**PROBLEM TO SOLVE:**
All entries below must be given again exactly as they stand.

**RECORDS FOR PROCESSING:**
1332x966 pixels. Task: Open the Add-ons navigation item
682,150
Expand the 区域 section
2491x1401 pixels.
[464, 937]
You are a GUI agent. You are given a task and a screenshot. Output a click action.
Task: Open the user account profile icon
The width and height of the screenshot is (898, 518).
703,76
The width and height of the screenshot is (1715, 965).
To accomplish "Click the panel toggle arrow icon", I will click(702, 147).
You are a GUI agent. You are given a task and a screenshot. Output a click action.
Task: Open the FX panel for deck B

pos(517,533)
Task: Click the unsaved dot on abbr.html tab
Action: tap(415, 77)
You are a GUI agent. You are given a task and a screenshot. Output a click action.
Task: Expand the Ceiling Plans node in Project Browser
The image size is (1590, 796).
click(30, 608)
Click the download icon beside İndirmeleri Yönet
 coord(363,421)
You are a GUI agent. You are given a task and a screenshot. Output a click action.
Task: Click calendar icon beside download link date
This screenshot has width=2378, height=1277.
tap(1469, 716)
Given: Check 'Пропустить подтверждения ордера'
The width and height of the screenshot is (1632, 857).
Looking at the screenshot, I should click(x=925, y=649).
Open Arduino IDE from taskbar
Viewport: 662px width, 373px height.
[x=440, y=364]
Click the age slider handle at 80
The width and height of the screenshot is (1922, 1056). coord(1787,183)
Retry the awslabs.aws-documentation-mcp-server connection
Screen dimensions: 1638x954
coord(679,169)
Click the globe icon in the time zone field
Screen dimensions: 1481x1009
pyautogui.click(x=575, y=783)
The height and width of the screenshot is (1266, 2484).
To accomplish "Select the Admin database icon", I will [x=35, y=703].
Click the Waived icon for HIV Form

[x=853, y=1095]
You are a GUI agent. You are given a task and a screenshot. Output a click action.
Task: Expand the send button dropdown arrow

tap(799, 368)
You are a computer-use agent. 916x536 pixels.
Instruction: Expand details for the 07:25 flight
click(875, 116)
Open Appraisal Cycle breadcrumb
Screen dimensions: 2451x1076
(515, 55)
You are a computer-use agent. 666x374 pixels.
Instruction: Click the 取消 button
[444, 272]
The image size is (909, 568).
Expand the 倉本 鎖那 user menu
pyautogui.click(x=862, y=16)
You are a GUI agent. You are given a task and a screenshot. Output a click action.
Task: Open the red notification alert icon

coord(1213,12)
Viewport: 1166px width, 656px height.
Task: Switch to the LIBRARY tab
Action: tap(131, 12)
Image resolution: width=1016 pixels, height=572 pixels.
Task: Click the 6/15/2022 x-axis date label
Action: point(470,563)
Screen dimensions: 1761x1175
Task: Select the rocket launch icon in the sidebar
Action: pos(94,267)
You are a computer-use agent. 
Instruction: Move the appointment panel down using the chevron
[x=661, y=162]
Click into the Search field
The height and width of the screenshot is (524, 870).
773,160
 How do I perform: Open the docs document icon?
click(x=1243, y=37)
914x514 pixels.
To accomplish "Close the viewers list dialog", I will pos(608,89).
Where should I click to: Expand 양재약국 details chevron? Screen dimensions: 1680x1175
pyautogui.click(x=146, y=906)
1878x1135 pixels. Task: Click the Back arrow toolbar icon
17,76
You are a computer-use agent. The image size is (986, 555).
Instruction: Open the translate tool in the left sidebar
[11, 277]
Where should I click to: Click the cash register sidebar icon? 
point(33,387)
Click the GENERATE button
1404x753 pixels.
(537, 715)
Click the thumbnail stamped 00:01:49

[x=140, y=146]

**REPLY:**
1332x966 pixels. Task: Open the Add-ons navigation item
682,150
Expand the 区域 section
2491x1401 pixels.
[464, 937]
You are a GUI agent. You are given a task and a screenshot. Output a click action.
Task: Open the user account profile icon
The width and height of the screenshot is (898, 518).
703,76
The width and height of the screenshot is (1715, 965).
To accomplish "Click the panel toggle arrow icon", I will click(702, 147).
You are a GUI agent. You are given a task and a screenshot. Output a click action.
Task: Open the FX panel for deck B

pos(517,533)
Task: Click the unsaved dot on abbr.html tab
Action: tap(415, 77)
You are a GUI agent. You are given a task and a screenshot. Output a click action.
Task: Expand the Ceiling Plans node in Project Browser
The image size is (1590, 796).
click(30, 608)
Click the download icon beside İndirmeleri Yönet
 coord(363,421)
You are a GUI agent. You are given a task and a screenshot. Output a click action.
Task: Click calendar icon beside download link date
This screenshot has width=2378, height=1277.
tap(1469, 716)
Given: Check 'Пропустить подтверждения ордера'
The width and height of the screenshot is (1632, 857).
Looking at the screenshot, I should click(x=925, y=649).
Open Arduino IDE from taskbar
Viewport: 662px width, 373px height.
[x=440, y=364]
Click the age slider handle at 80
The width and height of the screenshot is (1922, 1056). coord(1787,183)
Retry the awslabs.aws-documentation-mcp-server connection
Screen dimensions: 1638x954
coord(679,169)
Click the globe icon in the time zone field
Screen dimensions: 1481x1009
pyautogui.click(x=575, y=783)
The height and width of the screenshot is (1266, 2484).
To accomplish "Select the Admin database icon", I will [x=35, y=703].
Click the Waived icon for HIV Form

[x=853, y=1095]
You are a GUI agent. You are given a task and a screenshot. Output a click action.
Task: Expand the send button dropdown arrow

tap(799, 368)
You are a computer-use agent. 916x536 pixels.
Instruction: Expand details for the 07:25 flight
click(875, 116)
Open Appraisal Cycle breadcrumb
Screen dimensions: 2451x1076
(515, 55)
You are a computer-use agent. 666x374 pixels.
Instruction: Click the 取消 button
[444, 272]
The image size is (909, 568).
Expand the 倉本 鎖那 user menu
pyautogui.click(x=862, y=16)
You are a GUI agent. You are given a task and a screenshot. Output a click action.
Task: Open the red notification alert icon

coord(1213,12)
Viewport: 1166px width, 656px height.
Task: Switch to the LIBRARY tab
Action: tap(131, 12)
Image resolution: width=1016 pixels, height=572 pixels.
Task: Click the 6/15/2022 x-axis date label
Action: point(470,563)
Screen dimensions: 1761x1175
Task: Select the rocket launch icon in the sidebar
Action: pos(94,267)
You are a computer-use agent. 
Instruction: Move the appointment panel down using the chevron
[x=661, y=162]
Click into the Search field
The height and width of the screenshot is (524, 870).
773,160
 How do I perform: Open the docs document icon?
click(x=1243, y=37)
914x514 pixels.
To accomplish "Close the viewers list dialog", I will pos(608,89).
Where should I click to: Expand 양재약국 details chevron? Screen dimensions: 1680x1175
pyautogui.click(x=146, y=906)
1878x1135 pixels. Task: Click the Back arrow toolbar icon
17,76
You are a computer-use agent. The image size is (986, 555).
Instruction: Open the translate tool in the left sidebar
[11, 277]
Where should I click to: Click the cash register sidebar icon? 
point(33,387)
Click the GENERATE button
1404x753 pixels.
(537, 715)
Click the thumbnail stamped 00:01:49

[x=140, y=146]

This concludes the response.